Losin it in Paradise

Decided to get a little help from my doctor

If you want to do something you’ll find a way. If you don’t want to, you’ll find an excuse.” -source unknown

As you can read by tonight’s title, I decided to talk to a doc.  Being a nurse of course I don’t have a family doctor.  I just usually grab whatever hospitalist or ER doc that is on duty if I have a problem.  And of course I know which are the good docs and which ones I would die before ever going to them :)

I CANNOT STAY AWAY FROM FOOKIN SWEETS.  THE SWEETER THE BETTER, THE GOOEY JUNK, ALL THE BETTER.

I do so well all day and then hit the floors and the entire fookin hospital is filled with junk!  No wonder 90% of nurses are obese.    No wonder we have more bariatric surgery than the general public.  Because we eat junk!  The more junk the better………..sheesh!

So this morning before I left work, I talked to one of the ER doctors and had him write me a script for Pentermine.  I did a lot of research on it and wanted to try it.  I was a bit leery of the side effects but thought I would try.

Tonight I took my first pill and will be happy to report no side effects :)  A bit of a dry mouth maybe but no heart palpitations, no rapid heart rate….nada.   I used to take ephedrine and boy that would make me shake and feel like my heart would come out of my chest, but you could really lose weight on it.   Damn FDA!

I was reading a blog tonight about words, and how they can hurt.  Worse when it is someone you care about saying those words.

I remember my ex (the love of my life) and I driving down the highway and talking.  I loved him so much.  I remember looking at him and telling him how much I loved him and how I was so attracted to him even after all these years.  He looked at me and said, “I am sorry, I dont feel that way about you at all anymore.”  OMG, I thought I would die.

### LISTED ENTRIES
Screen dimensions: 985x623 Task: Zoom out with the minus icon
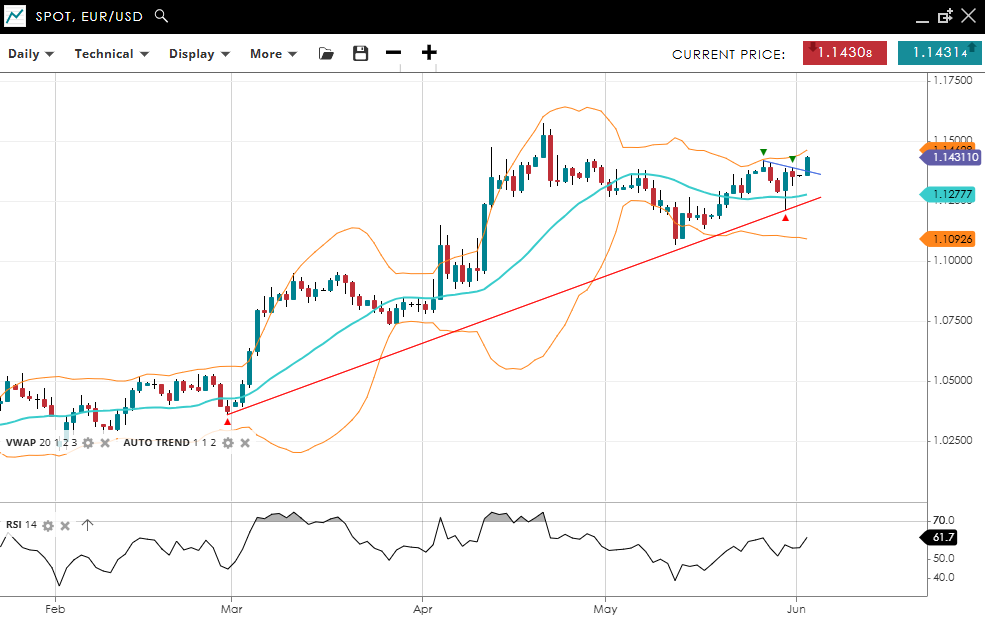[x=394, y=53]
...
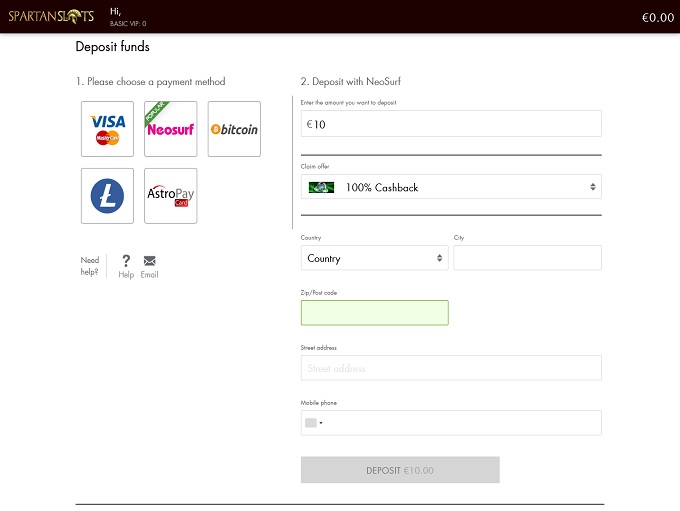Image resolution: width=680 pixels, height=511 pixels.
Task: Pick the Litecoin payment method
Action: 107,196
--
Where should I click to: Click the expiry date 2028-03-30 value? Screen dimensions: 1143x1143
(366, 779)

### APPLY WHAT YOU READ
a. Write out the weight-loss blog post word for word, from "Tonight I took" to "it.   Damn FDA!".
b. Pick up the weight-loss blog post after its final sentence and continue it.

### TASK ANSWERS
a.
Tonight I took my first pill and will be happy to report no side effects :)  A bit of a dry mouth maybe but no heart palpitations, no rapid heart rate….nada.   I used to take ephedrine and boy that would make me shake and feel like my heart would come out of my chest, but you could really lose weight on it.   Damn FDA!

b.
He of course immediatley tried to say if was not how he meant it and that he did love me etc etc etc.  But I never forgot those words, even now after I have not even seen him in over 10 years.  I remember them so well.  And we stayed together for two more years after that, two years of my loving him so much and him cheating on me all the time.  Another story another blog for some other day………

Even now when I think of those words my heart hurts.  He was my life my world, and he tore me apart with those words.   But I stilled loved him…

I walked out of the house, one day after my birthday 10 years ago after I found a video.  I took the cloths on my back and left.  I have never been back.  I left the country of my birth and never looked back.  I left my friends, my home, my job, my whole world.  I had no money, no home, no vehicle, nothing, but I never looked back.  I never spoke with him again, or ever saw him again.  I thought I would die, I prayed for death, but now I know how strong I am, how I can survive anything.  I will never love like that again.  I will never allow myself to love like that again. 

Whew, talk about opening up old wounds.   Somethings are better left buried.